Eenmaal bevond hij zich aan de zijde van het bed van een zieke vrouw in San Giovannni Rotondo, de andere maal was hij bij een kloosterling die hij berispte om zijn slechte gewoonten en er bij hem op aandrong om zich te bekeren.

Het was de eerste keer dat Pater Pio over de bilocaties sprak, en Hij was er volgens de onderzoeker, kenbaar in geïnteresseerd. "Ik denk niet dat ik er mijn geestelijke begeleider ooit heb over aangesproken, omdat ik er niet zoveel aan dacht," zei hij. "De mensen spraken mij erover, maar ik bleef discreet: ik heb het nooit ontkend, noch bevestigd."

Dit en andere krachtgevende details bevinden zich in dit nieuwe boek, waarvan de gegevens verzameld werd door Vr.
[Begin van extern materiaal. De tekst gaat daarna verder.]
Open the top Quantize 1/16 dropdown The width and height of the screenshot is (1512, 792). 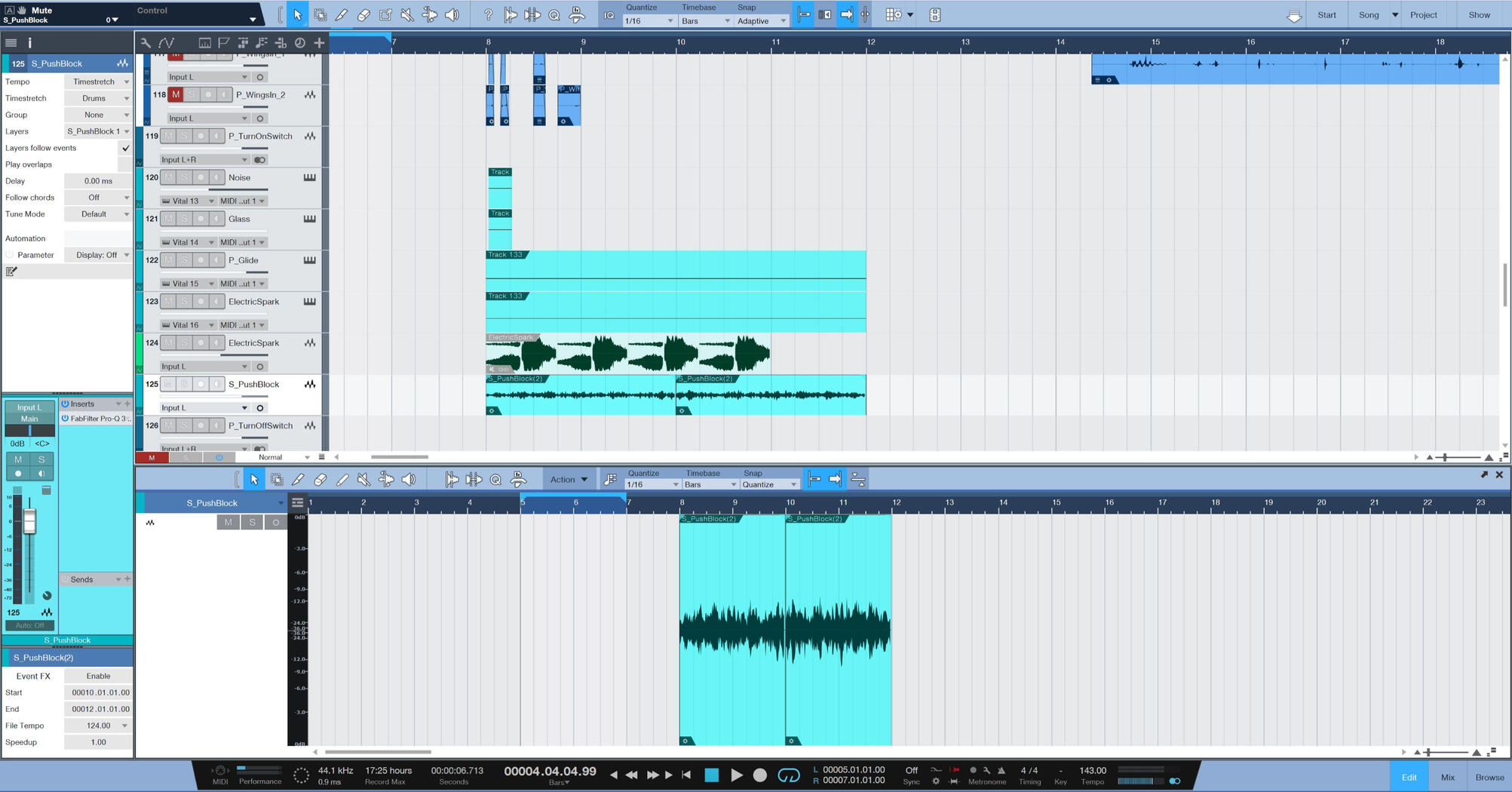coord(649,21)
Francesco Castelli en nooit eerder geziene interviews bevat.

De documenten kwamen ter beschikking na een edict door Paus Benedictus XVI in 2006 om de gegevens van het Heilige Officie ter beschikking te stellen voor iedereen tot 1939. Peter Pio was zelf verbaasd door alles wat met hem in verband werd gebracht. Op een gegeven ogenblik zei hij over zichzelf: "Ook voor mijzelf ben ik een raadsel!"